(Dokumentabschnitt)
□ □ □
# Installation "fehlgeschlagen" (hilfe)

## 72_6f_6c_61_6e_64

Hallo,

ich hab ein neues Netbook (Asus 1001P) bekommen und versuche gerade Gentoo darauf zu installieren. 

Ich bin nach dem Handbuch vorgegangen, und es hat auch bis zum reboot alles sauber funktioniert.

Dann nach dem Neustarten komm ich drauf, dass ich weder die Ethernetkarte, noch die Wlankarte mit ifconfig angezeigt bekomme.

lspci + lsusb funktionieren auch nicht.

Ist die ganze Arbeit jetzt zunichte, oder kann man das noch retten?

Wenn ich mit dem Minimaliso boote, und "net-setup eth0" eingeb, zeigt er dass er das Modul: atl1c dafür braucht. Ich habe aber unter

/lib/modules/2.6.34-gentoo-r1/kernel/drivers/ nur scsi.
□ □ □
(Bereitgestelltes Material)
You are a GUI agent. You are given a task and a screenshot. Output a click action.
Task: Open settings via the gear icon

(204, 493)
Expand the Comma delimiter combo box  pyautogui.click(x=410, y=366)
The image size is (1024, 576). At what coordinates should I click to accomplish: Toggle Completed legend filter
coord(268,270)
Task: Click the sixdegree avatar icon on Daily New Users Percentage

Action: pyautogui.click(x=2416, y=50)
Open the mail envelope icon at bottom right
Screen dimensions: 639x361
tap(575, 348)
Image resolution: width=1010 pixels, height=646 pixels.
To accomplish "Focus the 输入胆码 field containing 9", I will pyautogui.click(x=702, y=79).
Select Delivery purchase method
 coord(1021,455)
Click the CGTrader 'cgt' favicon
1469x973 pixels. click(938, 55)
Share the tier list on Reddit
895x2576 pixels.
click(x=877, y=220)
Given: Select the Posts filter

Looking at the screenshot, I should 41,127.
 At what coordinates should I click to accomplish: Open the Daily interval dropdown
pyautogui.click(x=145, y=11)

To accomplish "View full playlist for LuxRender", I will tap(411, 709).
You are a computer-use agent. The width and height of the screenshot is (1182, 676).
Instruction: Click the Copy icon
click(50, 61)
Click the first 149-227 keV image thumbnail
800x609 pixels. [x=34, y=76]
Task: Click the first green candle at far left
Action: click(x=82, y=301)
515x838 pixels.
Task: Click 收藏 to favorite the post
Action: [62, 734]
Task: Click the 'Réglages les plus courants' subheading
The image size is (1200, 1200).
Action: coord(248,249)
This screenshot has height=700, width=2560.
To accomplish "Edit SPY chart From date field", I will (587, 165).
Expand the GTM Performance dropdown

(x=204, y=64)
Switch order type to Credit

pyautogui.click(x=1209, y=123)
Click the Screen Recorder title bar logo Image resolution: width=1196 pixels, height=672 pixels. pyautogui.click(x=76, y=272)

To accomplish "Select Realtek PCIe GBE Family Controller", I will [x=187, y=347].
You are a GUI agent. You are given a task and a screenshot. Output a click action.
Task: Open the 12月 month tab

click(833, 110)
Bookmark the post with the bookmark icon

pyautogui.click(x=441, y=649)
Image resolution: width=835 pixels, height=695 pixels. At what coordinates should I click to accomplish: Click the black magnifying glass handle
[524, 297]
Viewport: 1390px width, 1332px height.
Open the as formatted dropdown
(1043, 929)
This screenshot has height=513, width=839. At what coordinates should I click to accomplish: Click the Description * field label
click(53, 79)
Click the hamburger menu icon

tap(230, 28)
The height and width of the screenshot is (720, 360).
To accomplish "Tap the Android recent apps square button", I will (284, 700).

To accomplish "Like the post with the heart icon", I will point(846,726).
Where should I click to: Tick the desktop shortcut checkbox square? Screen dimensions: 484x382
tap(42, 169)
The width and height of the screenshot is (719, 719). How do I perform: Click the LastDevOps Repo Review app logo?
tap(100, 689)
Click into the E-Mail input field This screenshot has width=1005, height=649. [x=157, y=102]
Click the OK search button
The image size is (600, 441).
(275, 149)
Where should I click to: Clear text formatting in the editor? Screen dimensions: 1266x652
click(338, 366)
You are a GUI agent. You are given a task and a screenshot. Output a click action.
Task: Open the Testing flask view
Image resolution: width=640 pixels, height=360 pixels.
□ □ □
(Aufgaben)
(1) Erkläre in ein bis drei Sätzen, woher laut dem Forumsbeitrag die Angabe stammt, dass das Modul atl1c benötigt wird.
(2) Gib bitte aus dem Forumsbeitrag alles von „Ich bin nach“ bis hinunter zu „funktionieren auch nicht.“ wortgetreu aus.

(Lösungen)
(1) Die Angabe stammt aus einem Start mit dem Minimal-ISO. Dort zeigt die Eingabe von „net-setup eth0“ an, dass für eth0 das Modul atl1c gebraucht wird.

(2)
Ich bin nach dem Handbuch vorgegangen, und es hat auch bis zum reboot alles sauber funktioniert.

Dann nach dem Neustarten komm ich drauf, dass ich weder die Ethernetkarte, noch die Wlankarte mit ifconfig angezeigt bekomme.

lspci + lsusb funktionieren auch nicht.